Open DougBurke opened 13 years ago
These appear to be all due to issues in semflow/rdf2solr5.py rather than in appsem.I have made changes that should fix both issues - e.g. this change which builds on the preceeding commits.
Will close when the changes get merged into main.
My testing on linux looks good.
Still need to be vigilant. With the new "display the title of a saved paper" functionality we see the same problem:
search for 2001A&A...380..251G - e.g. http://localhost:3000/semantic2/alpha/explorer/publications#fq=bibcode%3A2010A%26A...514A..64P&q=_%3A_
title="Physical and morphological properties of z ~ 3 Lyman break galaxies: dependence on Lyα line emission"
if this is saved and then 'saved search' selected you can see the \alpha is not displayed correctly.
The 'saved paper title' issue should be fixed by
https://github.com/DougBurke/appsem/commit/ad98e0f609dac8070a57020f32f0fcd8765e466e
I note there are several places where the charset is not explicitly set to UTF-8 in server.js so leaving this bug open as a reminder.
Edit: tested this fix on OS-X and Linux and looks good.
Edit: sample bibcodes with UTF-8 characters include
2006Natur.441..724R (beta)
2005A&A...433.1031D (beta)
2004ApJ...606.1174B (Angstrom)
2005ApJ...622..680R (Angstrom)
2005ApJ...633L..37I (eta)
2006ApJ...642.1098H (eta)
2004ApJ...606...85C (alpha)
2009Ap&SS.320..145B (degree symbol)
Here's another problematic paper: bibcode 2005PASP..117...13S which we have a title of
A Revised Geometry for the Magnetic Wind of &thetas;1 Orionis C
rather than
A Revised Geometry for the Magnetic Wind of θ1 Orionis C
from http://labs.adsabs.harvard.edu/ui/abs/2005PASP..117...13S
2007ApJS..168...58 has a title of
Abundances and Behavior of 12CO, 13CO, and C2 in Translucent Sight Lines
where the 12, 13 and 2 are super scripts. When saved the title is rendered as (on the search page)
Abundances and Behavior of <SUP>12</SUP>CO, <SUP>13</SUP>CO, and C<SUB>2</SUB> in Translucent Sight Lines
2006A&A...458..541B is another example since its title is
Establishing HZ43 A, Sirius B, and RX J185635-3754 as soft X-ray standards: a cross-calibration between the Chandra LETG+HRC-S, the EUVE spectrometer, and the ROSAT PSPC
vs
Establishing <ASTROBJ>HZ43 A</ASTROBJ>, <ASTROBJ>Sirius B</ASTROBJ>, and <ASTROBJ>RX J185635-3754</ASTROBJ> as soft X-ray standards: a cross-calibration between the Chandra LETG+HRC-S, the EUVE spectrometer, and the ROSAT PSPC
Example bibcodes showing this include:
2005PASP..117...13S (sup)
2007ApJS..168...58S (sup)
2006A&A...458..541B (astroobj)
2005PASP..117...13S (θ)
This has been fixed in https://github.com/rahuldave/appsem/commit/4336a4a37de4b878e566fef826094fda8fba0297 (the display, that is, not the data ingest issue that leads to the ASTROOBJ tags)

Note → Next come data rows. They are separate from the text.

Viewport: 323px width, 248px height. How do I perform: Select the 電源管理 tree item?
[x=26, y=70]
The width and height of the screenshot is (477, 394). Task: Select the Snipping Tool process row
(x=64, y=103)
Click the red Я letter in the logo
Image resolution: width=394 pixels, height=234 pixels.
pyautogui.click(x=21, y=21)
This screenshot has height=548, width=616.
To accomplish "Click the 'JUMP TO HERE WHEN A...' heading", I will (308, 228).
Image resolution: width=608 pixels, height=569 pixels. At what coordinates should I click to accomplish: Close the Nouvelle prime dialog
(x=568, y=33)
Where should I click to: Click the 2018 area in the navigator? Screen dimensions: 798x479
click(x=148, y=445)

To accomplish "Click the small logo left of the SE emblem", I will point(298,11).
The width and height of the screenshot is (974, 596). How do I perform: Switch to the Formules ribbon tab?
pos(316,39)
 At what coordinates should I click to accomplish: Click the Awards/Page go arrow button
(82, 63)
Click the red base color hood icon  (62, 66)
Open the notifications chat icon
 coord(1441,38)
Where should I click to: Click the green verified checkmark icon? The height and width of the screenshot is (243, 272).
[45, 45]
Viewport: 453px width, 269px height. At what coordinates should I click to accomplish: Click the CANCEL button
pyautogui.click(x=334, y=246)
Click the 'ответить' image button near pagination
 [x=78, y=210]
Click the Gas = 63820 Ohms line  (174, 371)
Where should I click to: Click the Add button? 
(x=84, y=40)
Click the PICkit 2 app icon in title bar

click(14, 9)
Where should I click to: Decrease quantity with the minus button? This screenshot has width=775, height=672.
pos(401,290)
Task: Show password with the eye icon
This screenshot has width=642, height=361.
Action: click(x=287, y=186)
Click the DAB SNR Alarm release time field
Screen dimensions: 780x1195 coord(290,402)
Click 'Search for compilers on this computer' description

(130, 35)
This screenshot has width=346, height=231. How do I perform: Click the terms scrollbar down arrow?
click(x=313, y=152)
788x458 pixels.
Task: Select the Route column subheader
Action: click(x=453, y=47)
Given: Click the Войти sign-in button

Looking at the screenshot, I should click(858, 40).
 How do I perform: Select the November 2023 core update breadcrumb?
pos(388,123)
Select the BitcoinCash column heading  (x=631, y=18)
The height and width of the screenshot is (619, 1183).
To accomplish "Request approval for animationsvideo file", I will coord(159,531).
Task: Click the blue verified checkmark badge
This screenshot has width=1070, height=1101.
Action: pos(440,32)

EDIT converting to a general-purpose issue for oddities in the output
These are likely two different issues but mentioned here as they look the same to users. It's also a known issue but I wanted it recorded.
a) some facet values contain percent-encoded values - e.g.
nuclear reactions%3Bnucleosynthesis%3Babundances
MAST/EUVE/DS%2FS
MAST/HUT/ASTRO-2%20HUT
%20 is space, %3B is
;
and %2F is/
.b) unicode
Things like acute a being displayed as a and the appearance of the 'undisplayable' unicode symbol for the fancy double quote character or Angstrom or related.